By Charmaine Little | May 29, 2018

SACRAMENTO, Calif. (Legal Newsline) – A law firm and lawyers who briefly represented a record-setting test pilot and his wife were denied motion to strike a suit on anti-strategic lawsuit against public participation (SLAPP) grounds, according to a May 16 opinion in the court of appeal of the 3rd Appellate District of California.

Peter Holt, Holt Law Firm and Bethany Holt (collectively, Holt) submitted an appeal from a judgment that denied their special motion to strike after they were sued by former clients Charles E. and Victoria Yeager. Charles Yeager, better known as Chuck, is the "decorated World War II combat ace and Cold War test pilot," the court notes.

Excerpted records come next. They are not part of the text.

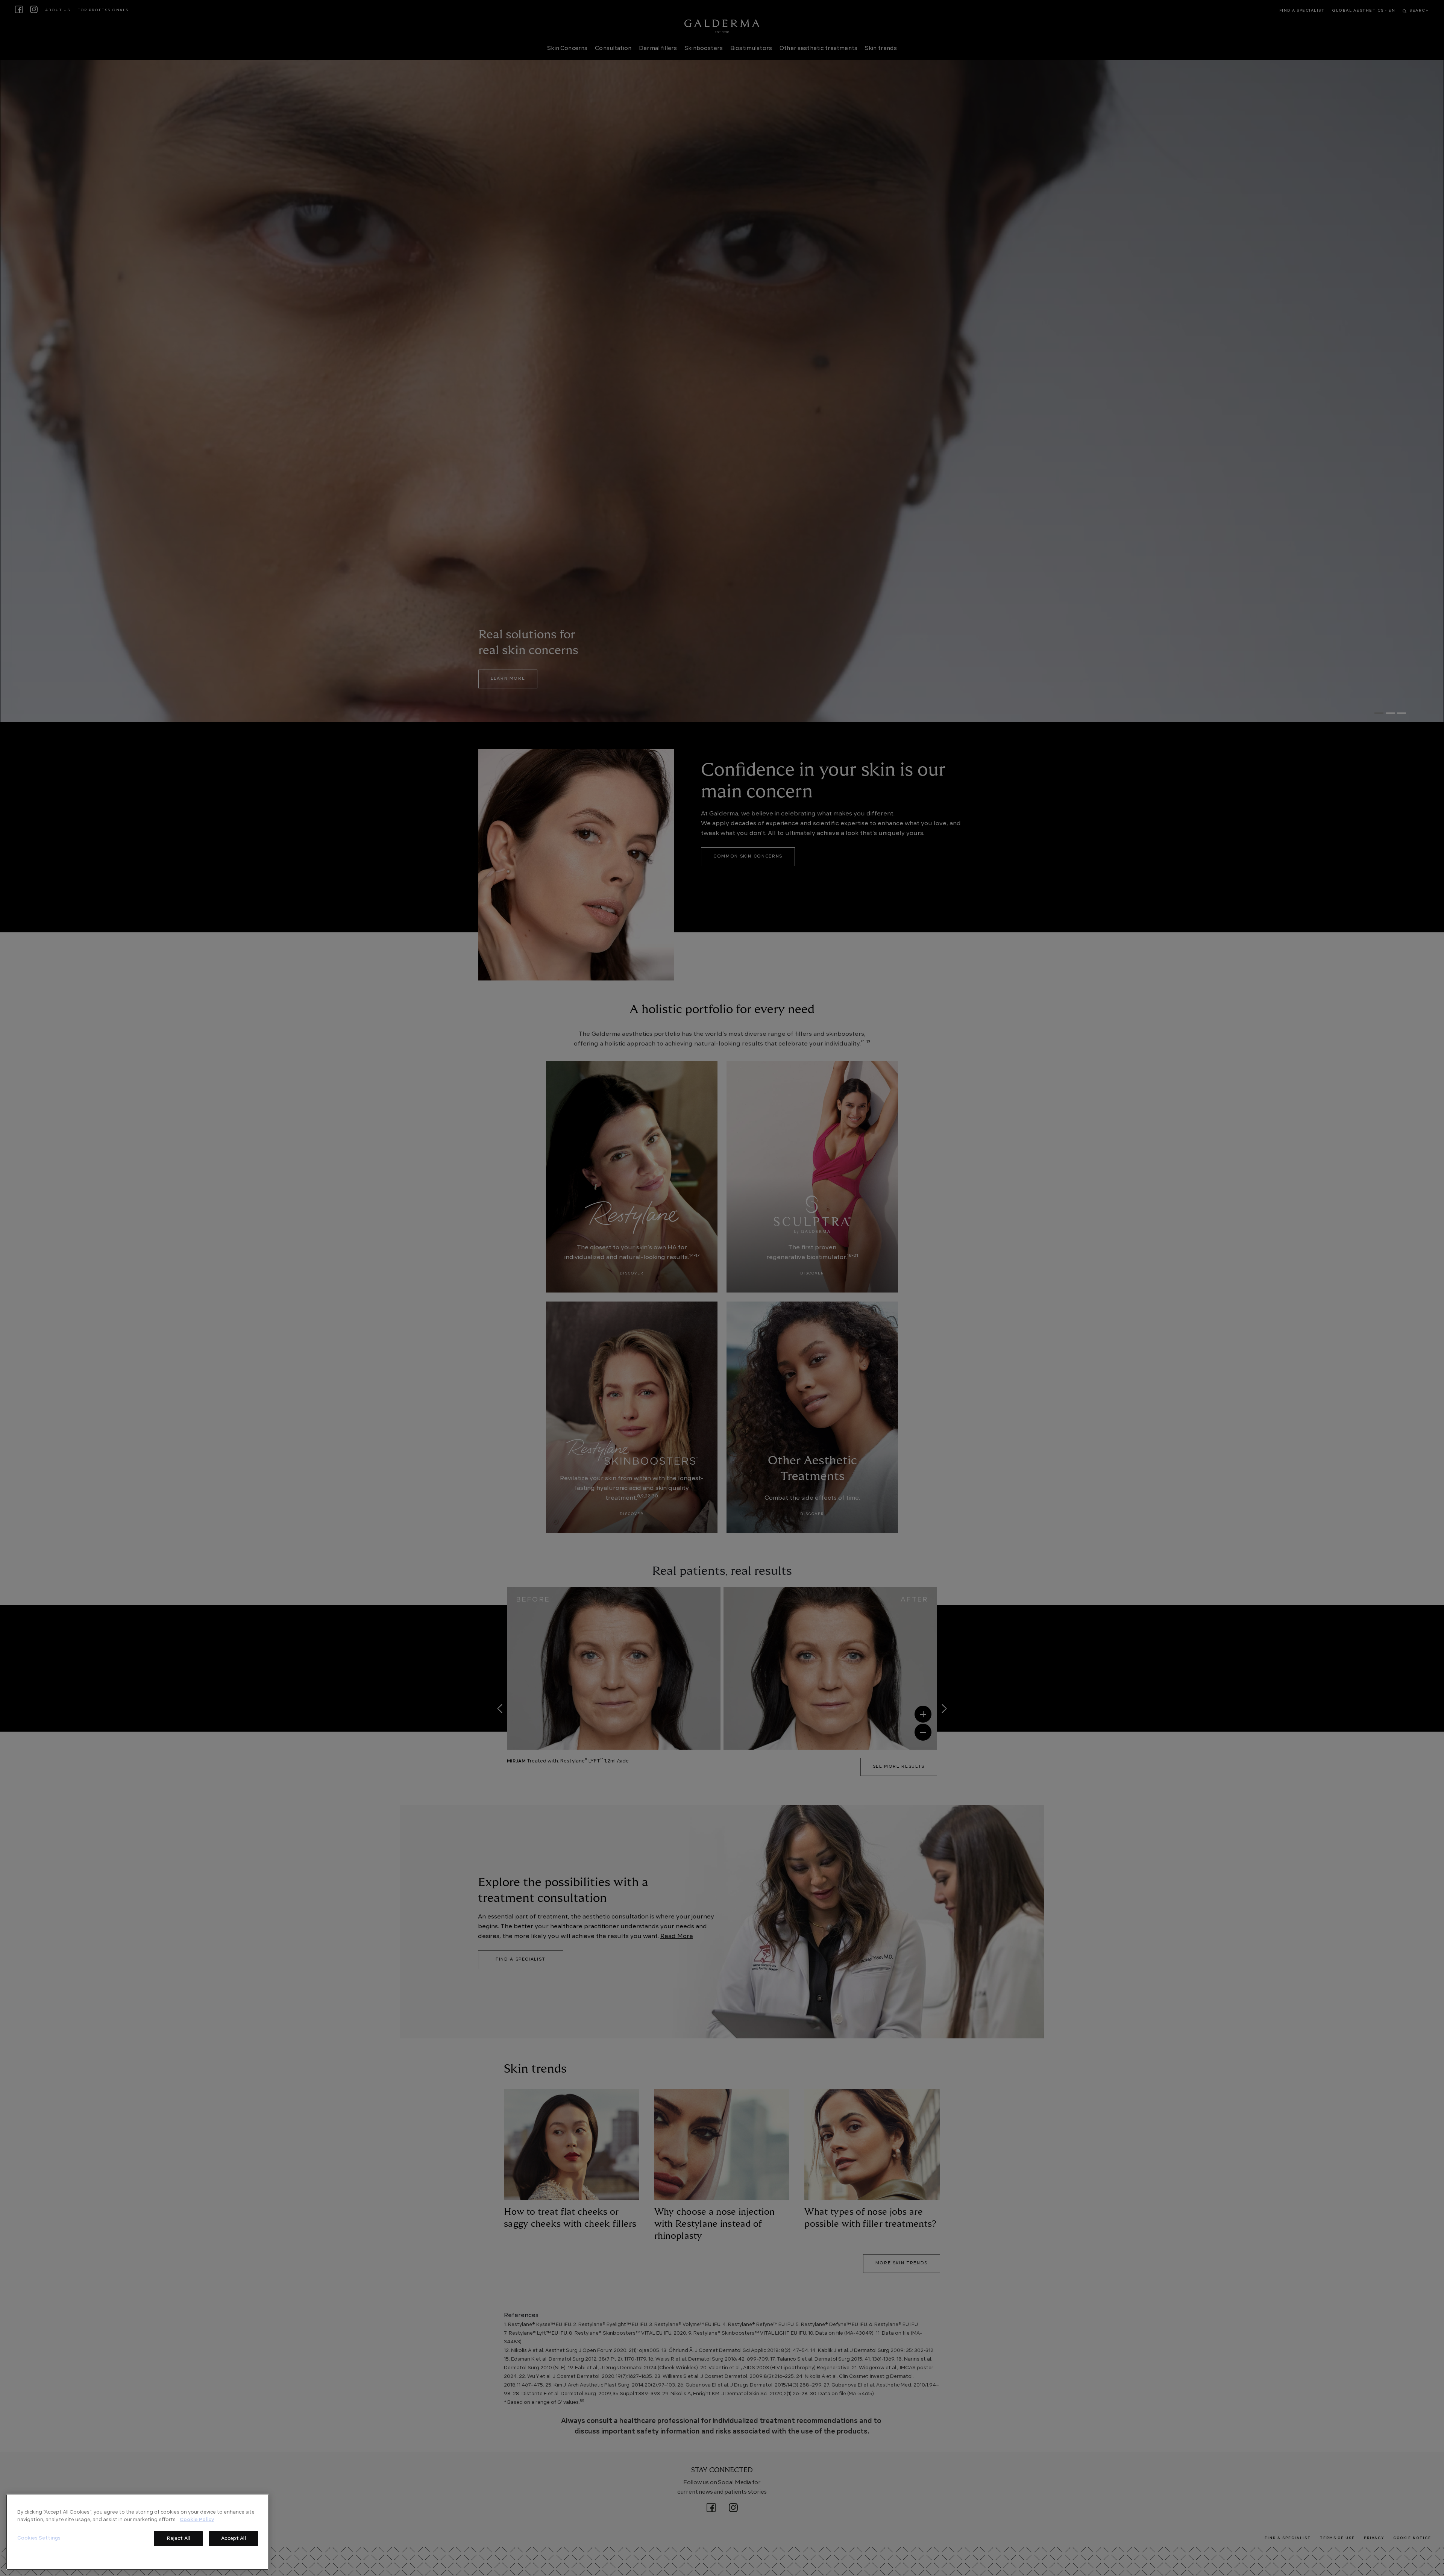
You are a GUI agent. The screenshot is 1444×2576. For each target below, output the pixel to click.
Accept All (233, 2538)
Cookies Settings (39, 2538)
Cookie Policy (197, 2519)
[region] (137, 2532)
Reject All (178, 2538)
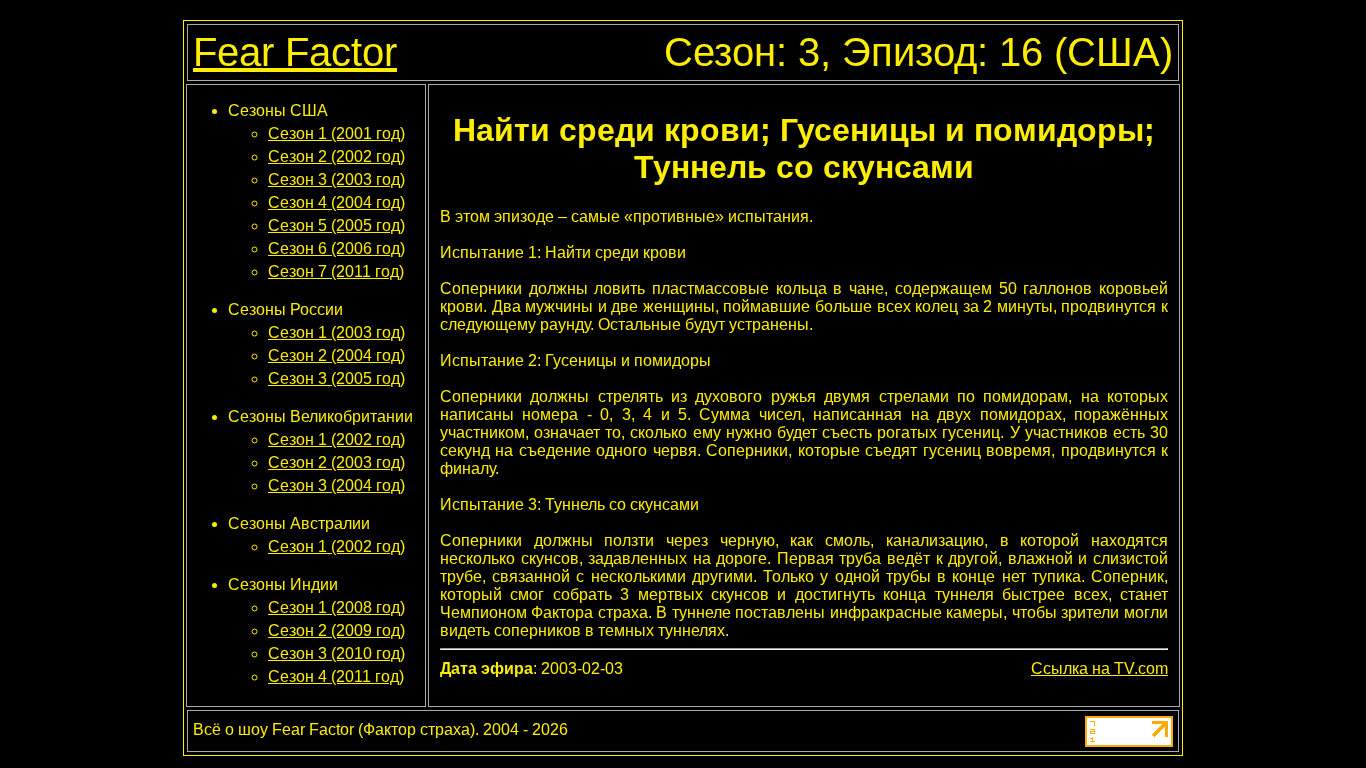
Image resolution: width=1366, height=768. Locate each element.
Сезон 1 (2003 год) (336, 332)
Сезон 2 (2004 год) (336, 355)
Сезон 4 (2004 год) (336, 202)
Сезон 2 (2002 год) (336, 156)
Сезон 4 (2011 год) (336, 676)
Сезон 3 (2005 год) (336, 378)
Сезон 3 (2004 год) (336, 485)
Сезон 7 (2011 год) (336, 271)
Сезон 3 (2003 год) (336, 179)
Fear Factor (295, 52)
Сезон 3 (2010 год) (336, 653)
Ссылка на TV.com (1099, 668)
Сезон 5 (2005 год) (336, 225)
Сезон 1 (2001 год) (336, 133)
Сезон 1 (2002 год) (336, 439)
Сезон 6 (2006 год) (336, 248)
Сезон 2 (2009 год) (336, 630)
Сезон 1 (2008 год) (336, 607)
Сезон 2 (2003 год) (336, 462)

According to the opinion, the defendants were first plaintiffs when they filed a lawsuit against Victoria Yeager to receive fees. Yeager responded with a lawsuit against Holt, claiming allegations such as negligence and misappropriation of name. Holt subsequently responded and filed a motion to strike.

The appeals court agreed with the Sacramento County Superior Court's decision that “this suit does not chill protected expressive conduct or free speech on an issue of public interest,” according to the opinion.

According to the opinion, the requirements of anti-SLAPP motions are: whether the petitioner has proved the action involves protected speech or conduct, and if so, the court then determines if the opposer fulfills requirements such as probability of prevailing. The appeals court determined Holt didn’t meet the first requirement.

While the appeals court determined the evidence Holt submitted "may show legal and factual infirmities," it’s not enough to protect their anti-SLAPP motion, especially because Victoria Yeager claimed a number of Holt’s allegedly improper actions occurred after the Holt v. Yeager trial already happened.

The appeals court also stated it’s possible Yeager didn’t argue his malpractice and overbilling claims the right way as he might have had a better outcome had he requested mandatory fee arbitration.

The appeals court affirmed the lower court’s decision. It also determined Holt needs to pay the Yeagers' costs they accrued to file the appeal.